Wednesday, March 13, 2013

GOOGLE YOUR PESAH




Have you ever taken a mental health day?  Mental health days are days during which you skip whatever it is you are supposed to do, and do whatever it is your little ole’ heart desires.  It is a day when submission to the tyranny of your daily routine will do no one any good—not your clients or customers, not your superiors or co-workers, not any member of your family, and above all, not you.  When the drudgery of what some call “the daily grind” feels stifling or overwhelming, that is the perfect day for a mental health day.  Most people, so entrapped in the routine of daily life, are unaware of the mental health day’s dividends or profits.  And they are the poorer for it.  They ought to learn from a leading tech company in our own day:  GOOGLE.

At GOOGLE, employees are allowed 20% free time to do whatever they would like, as long as it is tangentially connected to company productivity.  This may sound like a direct attack on the American work ethic, but GOOGLE, mindful that creative minds need to dream, scheme, and envision, expect their employees to break their routines and indulge in something totally different, believing as it does that the dreamers will inherit the earth.   Does it work?  Guess where the idea for Gmail was conceived:  20% time.  The future belongs to the creative.

The Jewish people are master routine smashers.  We smash routines through sacred time, that is, allowing Yom Tov or a festive day to remove us from the work place, the school, or whatever the flavor of our daily grind, in order to do something wholly other—living out the myths of our people, pondering the values we cherish, examining our lives as individuals and as part of a collective, and thereby thrusting our potential to evolve into high gear.  Many an employee or boss, educator or student might object to so many sacred days off as literally counter-productive.  The truth may prove just the opposite.

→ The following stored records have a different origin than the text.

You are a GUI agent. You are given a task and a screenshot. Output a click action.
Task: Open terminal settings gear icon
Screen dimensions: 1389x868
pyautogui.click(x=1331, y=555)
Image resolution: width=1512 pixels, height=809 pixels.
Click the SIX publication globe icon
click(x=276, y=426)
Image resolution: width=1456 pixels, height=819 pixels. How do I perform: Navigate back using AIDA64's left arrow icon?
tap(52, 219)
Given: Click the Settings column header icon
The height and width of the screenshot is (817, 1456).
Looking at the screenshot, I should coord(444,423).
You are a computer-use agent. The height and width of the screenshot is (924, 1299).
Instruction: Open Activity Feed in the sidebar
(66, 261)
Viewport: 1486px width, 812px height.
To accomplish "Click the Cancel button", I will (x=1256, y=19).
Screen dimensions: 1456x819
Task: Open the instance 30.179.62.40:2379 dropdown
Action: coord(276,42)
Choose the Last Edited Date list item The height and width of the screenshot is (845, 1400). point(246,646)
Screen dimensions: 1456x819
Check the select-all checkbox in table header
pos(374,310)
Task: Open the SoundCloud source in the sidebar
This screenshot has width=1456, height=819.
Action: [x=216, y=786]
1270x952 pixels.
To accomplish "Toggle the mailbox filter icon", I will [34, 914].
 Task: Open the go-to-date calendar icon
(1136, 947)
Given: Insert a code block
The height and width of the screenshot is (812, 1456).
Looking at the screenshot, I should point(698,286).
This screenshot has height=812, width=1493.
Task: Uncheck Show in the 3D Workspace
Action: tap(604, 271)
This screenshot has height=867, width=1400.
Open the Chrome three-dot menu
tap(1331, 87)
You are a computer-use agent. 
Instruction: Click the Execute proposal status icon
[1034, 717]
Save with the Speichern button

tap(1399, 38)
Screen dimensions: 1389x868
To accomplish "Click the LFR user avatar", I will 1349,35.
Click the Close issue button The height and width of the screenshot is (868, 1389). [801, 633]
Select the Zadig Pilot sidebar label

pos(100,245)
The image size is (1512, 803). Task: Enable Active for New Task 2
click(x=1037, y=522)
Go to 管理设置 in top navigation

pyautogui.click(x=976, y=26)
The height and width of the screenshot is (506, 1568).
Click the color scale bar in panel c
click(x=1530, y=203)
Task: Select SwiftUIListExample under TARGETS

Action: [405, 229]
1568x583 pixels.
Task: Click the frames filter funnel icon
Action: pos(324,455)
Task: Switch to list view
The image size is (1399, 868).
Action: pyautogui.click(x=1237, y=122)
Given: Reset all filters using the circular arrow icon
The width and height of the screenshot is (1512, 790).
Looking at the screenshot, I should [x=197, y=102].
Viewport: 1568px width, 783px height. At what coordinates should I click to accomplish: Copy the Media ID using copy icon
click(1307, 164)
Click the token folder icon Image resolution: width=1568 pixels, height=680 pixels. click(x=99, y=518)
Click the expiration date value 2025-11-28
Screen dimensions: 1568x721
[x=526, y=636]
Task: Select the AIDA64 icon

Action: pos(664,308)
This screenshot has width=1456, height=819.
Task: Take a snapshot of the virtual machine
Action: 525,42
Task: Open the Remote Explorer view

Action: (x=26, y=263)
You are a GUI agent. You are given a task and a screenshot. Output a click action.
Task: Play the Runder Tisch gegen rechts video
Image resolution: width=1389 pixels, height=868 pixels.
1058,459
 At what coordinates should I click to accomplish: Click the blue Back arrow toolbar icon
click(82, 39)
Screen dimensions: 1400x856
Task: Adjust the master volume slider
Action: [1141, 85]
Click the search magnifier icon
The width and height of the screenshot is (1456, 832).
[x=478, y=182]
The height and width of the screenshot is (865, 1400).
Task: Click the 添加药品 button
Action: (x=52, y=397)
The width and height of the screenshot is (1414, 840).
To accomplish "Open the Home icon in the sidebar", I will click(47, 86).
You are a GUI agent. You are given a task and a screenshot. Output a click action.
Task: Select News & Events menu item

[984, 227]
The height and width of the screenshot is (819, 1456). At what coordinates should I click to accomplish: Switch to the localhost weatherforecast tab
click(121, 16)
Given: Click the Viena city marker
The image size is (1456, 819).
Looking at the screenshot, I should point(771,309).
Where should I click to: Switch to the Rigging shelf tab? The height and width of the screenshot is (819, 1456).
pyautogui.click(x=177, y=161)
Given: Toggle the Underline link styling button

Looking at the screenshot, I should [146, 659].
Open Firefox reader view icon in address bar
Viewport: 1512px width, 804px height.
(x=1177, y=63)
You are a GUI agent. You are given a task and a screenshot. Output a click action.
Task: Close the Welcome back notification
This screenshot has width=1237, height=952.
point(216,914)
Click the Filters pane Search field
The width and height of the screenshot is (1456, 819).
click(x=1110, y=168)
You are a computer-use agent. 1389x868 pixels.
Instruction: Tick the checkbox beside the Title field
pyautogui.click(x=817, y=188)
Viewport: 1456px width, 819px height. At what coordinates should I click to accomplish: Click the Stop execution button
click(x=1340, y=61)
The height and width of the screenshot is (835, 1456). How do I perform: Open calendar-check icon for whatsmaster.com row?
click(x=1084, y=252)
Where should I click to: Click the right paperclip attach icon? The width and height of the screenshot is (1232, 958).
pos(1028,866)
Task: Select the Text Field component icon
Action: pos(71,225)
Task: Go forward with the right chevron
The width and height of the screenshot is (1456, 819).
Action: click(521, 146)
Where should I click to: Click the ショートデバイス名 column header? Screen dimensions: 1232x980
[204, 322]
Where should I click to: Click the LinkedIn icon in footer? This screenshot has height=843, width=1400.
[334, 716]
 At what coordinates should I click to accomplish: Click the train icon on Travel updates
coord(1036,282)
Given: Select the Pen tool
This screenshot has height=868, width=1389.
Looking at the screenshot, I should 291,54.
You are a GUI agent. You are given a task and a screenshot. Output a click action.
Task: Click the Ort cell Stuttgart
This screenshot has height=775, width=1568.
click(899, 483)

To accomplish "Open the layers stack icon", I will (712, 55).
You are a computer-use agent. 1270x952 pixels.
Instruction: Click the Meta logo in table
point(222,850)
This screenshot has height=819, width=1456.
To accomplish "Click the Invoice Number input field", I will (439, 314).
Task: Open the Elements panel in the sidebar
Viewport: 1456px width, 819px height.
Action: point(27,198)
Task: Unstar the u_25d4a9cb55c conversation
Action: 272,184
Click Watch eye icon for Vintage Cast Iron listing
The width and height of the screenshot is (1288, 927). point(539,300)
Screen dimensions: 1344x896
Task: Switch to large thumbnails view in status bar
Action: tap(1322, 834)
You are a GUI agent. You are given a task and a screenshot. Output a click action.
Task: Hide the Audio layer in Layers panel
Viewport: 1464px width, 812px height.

If one were to religiously observe all the Shabbatot and Y’mei Tov  (plural of Yom Tov) that our tradition asks us to observe, we would be removing ourselves from the daily grind about 18% of a year, less than GOOGLE’s 20% but more than 3M’s 15%, which started in the 1940’s.  It was during 3M employee Art Fry’s 15% that he came up with a simple idea that revolutionized our lives: the post-it note.  So imagine what the Jewish people could do with their 18%.    We would have time to reflect, ponder deep truths, critique, self-analyze, face difficult realities and consider solutions to profound problems.  Our creativity as Jews is a reflection of a divine attribute—the power to create—but as we all know, the Creator ceased from such creativity on the seventh day. I suppose even God needs 20% time (actually 1/7 is about 14% or 2 x 7, a sacred Jewish number and the number of days needed to create the universe).  

It may seem like a lot to ask people to take a day off from work or skip school for a Yom Tov.  But as some wonder how they could afford it, I wonder how they cannot afford it.  Our tradition teaches us how to live a mental health life.   You might want to start slow and take just one of the Y’mei Tov off.  Thus does the Lord your God deliver you from the House of Routine, which is another name for Egypt, which is the land from which God wishes to rescue us at this time of year, and actually,  each and every day of our lives.  So this year break habit and routine.  Stay home.  Exercise your creative potential.  Experience an exodus out of your own Egypt.